Июль 1918 (Влад)
Ход был довольно запущеный, хотя что я мог ожидать, станцию метро Комсомольская? А тут еще Ольга достала со своим Минькой, уж какой он хороший, да ласковый, потом она придумала что он очень умный.
– И к тому же Герой Советского Союза!- сказал я, перебираясь через очередную кучу обрушившейся породы.
– Ничего не слышишь?- спросил ее.
– Не глухая пока! Конечно слышу!
– Что?
– Герой Советского....
– Да не это!- прервал я ее, - Сзади люди есть? Погоня?
– Есть конечно, ты сам от не слышишь? Только это не погоня, медленно идут, не знают где мы.
– А следы наши?
– Нету никаких следов, что ты мне голову морочишь?

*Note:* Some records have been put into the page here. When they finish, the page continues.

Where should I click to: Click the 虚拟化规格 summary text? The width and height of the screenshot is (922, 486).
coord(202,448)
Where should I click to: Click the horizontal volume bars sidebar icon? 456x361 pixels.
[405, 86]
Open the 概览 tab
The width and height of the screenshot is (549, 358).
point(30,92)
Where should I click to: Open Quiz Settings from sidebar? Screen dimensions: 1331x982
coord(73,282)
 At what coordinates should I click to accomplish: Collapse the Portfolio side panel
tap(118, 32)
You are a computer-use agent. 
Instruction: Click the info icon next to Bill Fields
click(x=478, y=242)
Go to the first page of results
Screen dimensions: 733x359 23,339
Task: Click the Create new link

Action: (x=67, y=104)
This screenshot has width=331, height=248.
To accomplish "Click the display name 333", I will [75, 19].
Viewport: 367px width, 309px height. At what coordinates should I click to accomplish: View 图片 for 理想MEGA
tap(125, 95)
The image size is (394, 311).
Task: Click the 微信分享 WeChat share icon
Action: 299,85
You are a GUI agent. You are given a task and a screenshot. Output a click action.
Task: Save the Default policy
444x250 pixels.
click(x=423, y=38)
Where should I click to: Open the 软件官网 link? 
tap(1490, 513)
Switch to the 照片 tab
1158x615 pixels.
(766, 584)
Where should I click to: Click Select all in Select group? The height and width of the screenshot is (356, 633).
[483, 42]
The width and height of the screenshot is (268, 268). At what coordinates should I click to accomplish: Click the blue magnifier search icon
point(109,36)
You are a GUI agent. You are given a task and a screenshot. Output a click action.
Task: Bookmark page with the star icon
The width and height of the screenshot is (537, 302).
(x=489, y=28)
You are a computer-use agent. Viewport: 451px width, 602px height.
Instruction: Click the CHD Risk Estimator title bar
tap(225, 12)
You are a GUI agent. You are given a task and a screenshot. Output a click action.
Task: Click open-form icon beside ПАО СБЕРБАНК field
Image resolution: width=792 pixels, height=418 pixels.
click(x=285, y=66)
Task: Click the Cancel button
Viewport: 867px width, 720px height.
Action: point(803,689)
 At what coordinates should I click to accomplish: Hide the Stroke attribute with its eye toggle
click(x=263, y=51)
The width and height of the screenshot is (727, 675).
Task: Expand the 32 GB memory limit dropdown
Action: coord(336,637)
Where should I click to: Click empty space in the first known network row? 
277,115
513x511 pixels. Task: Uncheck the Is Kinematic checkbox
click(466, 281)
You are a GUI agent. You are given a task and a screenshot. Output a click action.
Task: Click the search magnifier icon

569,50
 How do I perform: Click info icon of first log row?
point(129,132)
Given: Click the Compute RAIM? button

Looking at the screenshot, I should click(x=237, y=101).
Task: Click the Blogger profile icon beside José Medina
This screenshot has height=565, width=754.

– Дедушке все расскажу, грубиянка! Как это следов нет?
– Я как лиса прямо, следы хвостом заметаю, а что не надо?
– Надо! - говорю, а сам себя поздравляю, что такой догадливый помощник у меня.
– Молодец, Оля!
– Рада стараться!
Ну это точно Мишкино влияние, казарму разводить в личной жизни... и тут провалился, земля подо мной поехала, мгновение я ехал как с горки а потом отвесно вниз, хорошо не так высоко, а то бы летать научился.
Лежу, наверху Ольга шуршит, мне земля на голову сыплется, хорошо и спокойно так, а она пищит:
– Ты как там? Хорошо?
Хотел ответить: - Етить твою мать, я от удара по заднице на десять сантиметров короче стал, да к тому же она еще и синяя вся наверное!
Но марку держать надо, поэтому отвечаю:
– Все хорошо, голубушка Ольга Ивановна, если помру, так вы с Минькой на мою могилку придите непременно, а то мне скучно будет.
– Придем, придем Владимир Степанович, и цветочков принесем! - отвечает она и скользит слышу ко мне.
Если еще и она на голову свалится, точно не встану...
Но пронесло.
Шлепнулась она рядышком, перевернула меня на живот:
– А теперь, - говорит -сам вставай, потихоньку!
– Цветы, ласточка наша Олечка, вроде как лишнее! - а сам карабкаюсь на четвереньках за стенку держась начинаю выпрямляться, и чувствую себя обезьяной, которая первая на лапы встала.
– Цветы женщинам дарить надо, а покойнику они вроде ни к чему...
– Ой! А мне Мишутка еще ни разу цветочков не дарил!
– Этот Мишутка их никогда никому не дарил! - отвечаю.
– Как хорошо, значит я буду первая!
– Это точно! - руки вверх тяну, растягиваюсь, а под руками какой-то крюк железный. Ухватился за него, ноги поджал и спину расслабил. Миньку бы сюда со своей железякой от миномета. Вот гадина, когда он мне нужен его никогда нет!
Чувствую Ольга меня обнимает, и как крутнет меня влево, потом вправо, я прислушался к себе... Вроде хорошо. Она говорит:
– Хватит висеть!
И все это без света... Плохо соображаю, Ольга в темноте видит гораздо лучше, ей и фонарик не надо!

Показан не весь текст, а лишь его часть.